We have to give credit where credit is due. When The Suburban’s publisher Michael Sochaczevski and I testified in front of Culture Minister Christine St-Pierre, and her commissioners, hearing testimony on the Payette Report that seeks to institute journalistic accreditation creating two classes of writers, we came with a long list of concerns. Not only those of The Suburban and The Métropolitain but also those of the 31 member Quebec Community Newspaper Association whom we represented.
One of the most important was the Payette recommendation that all accredited journalists do a “formation” in the French language every year. Payette drew no distinction between francophone and non-francophone journalists. This would have posed a threat to all non-francophone media.
After some heated exchanges, related in The Suburban’s front page story this week, the Minister finally clearly and candidly gave assurance that nothing in Payette relating to language would touch the non-francophone media and that she, and the government, were committed to its growth and viability. And she asked that we disseminate the message. She should be thanked for her forthrightness. This particular issue was also of grave concern to the Quebec Community Groups Network who had written a letter in support of our position which was presented to the Commission. We obtained a vital commitment that protectsl Anglophone and ethnic media on this island which is more than fifty per cent non-francophone. But other issues were presented, noted, but remain unresolved.
First among them is the illegitimacy of the state taking any hand in determining who is a journalist. It would put Quebec in the company of Cuba, Zimbabwe, North Korea, India and China. The press, since the French revolution, has been the fourth estate of government.
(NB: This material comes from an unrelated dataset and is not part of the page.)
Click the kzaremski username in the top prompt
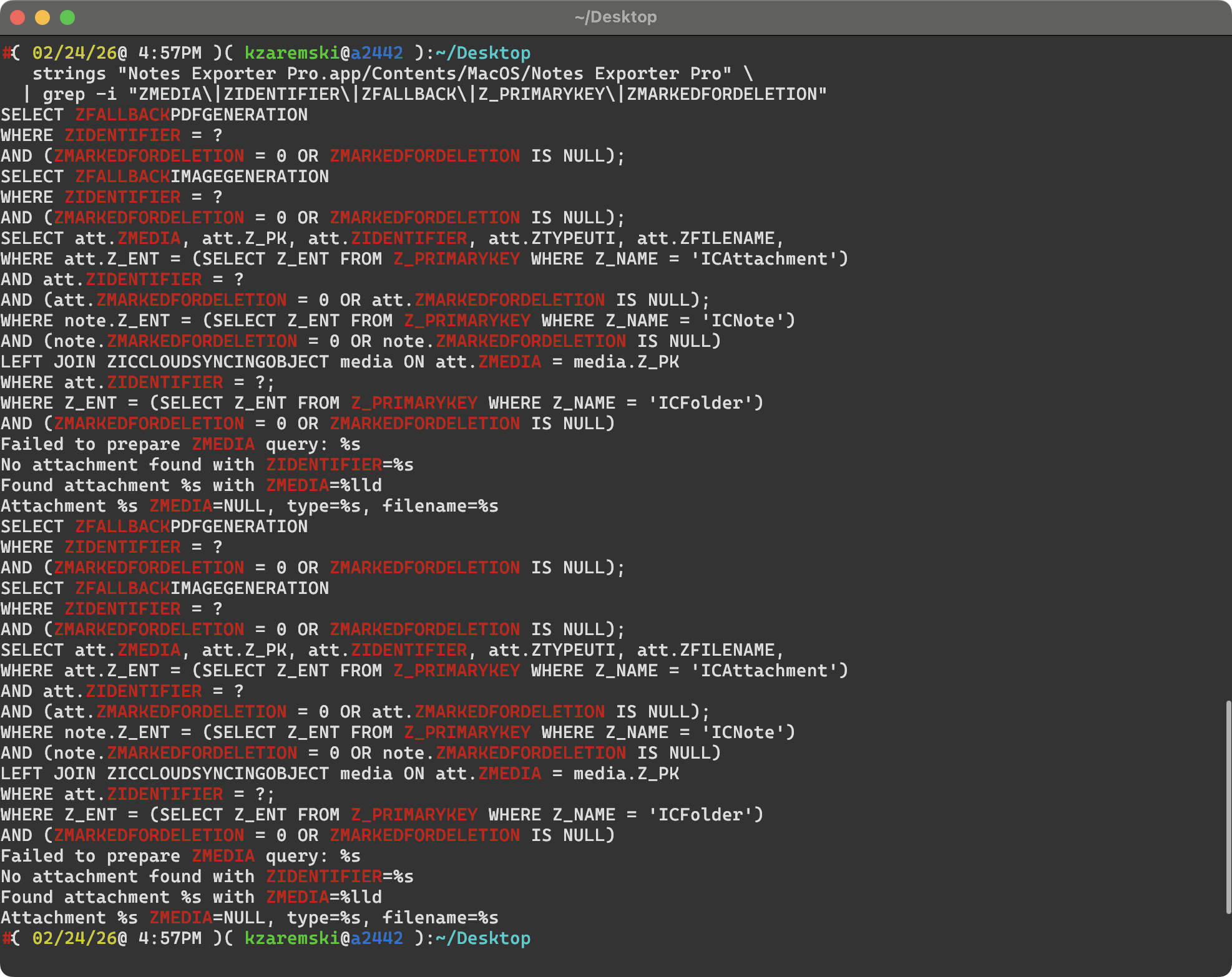Viewport: 1232px width, 977px height. pyautogui.click(x=291, y=52)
For politicians to allow bureaucrats to determine who is “accredited”, is the same as allowing them to determine who may stand for public office. A free society cannot have two levels of citizenship or two levels of expression.
Secondly, the Payette report is replete with violations of private property. Freedom in a society is grounded in a respect for private property. Payette seeks to dictate to private owners of media everything from how to produce to what to pay to how to hire. If these recommendations are adopted, there will be wholesale closures of media properties.
Thirdly, the report states that there is a “crisis” in media worldwide. It is wrong. There is no crisis. Free expression and the rise of the citizen-journalist as we saw in the Arab spring, is eloquent testament to that. Payette is trying to create a problem where none exists.
Fourthly, the report speaks to the problem of “concentration.” Yet we alone represented some 32 independent media businesses. By introducing state fiat Payette would really see concentration because the independents could not survive under the suffocating demands of the state. More forms. More reports. The Fraser Institute and the Center for Policy Alternatives have already determined that small businesses in Canada spend 19 full working days a year fulfilling government demands. If Payette is enacted, media businesses would easily spend double that. The independents would not be viable.
The bottom line is that radio did not kill newspapers. Television did not kill newspapers. The internet cannot kill papers. We are the content producers. But the Payette report, if substantially adopted, will certainly be the death knell for many. And possibly also for freedom of the press in Quebec. The Payette Report contains a harmful amount of open-ended spending, unnecesaary new programs with unmanageable new bureaucracies that will cost the taxpayer dearly and are totally divorced from the necessities and economic realities of today.
A battle was won but the campaign continues. This story is far from over.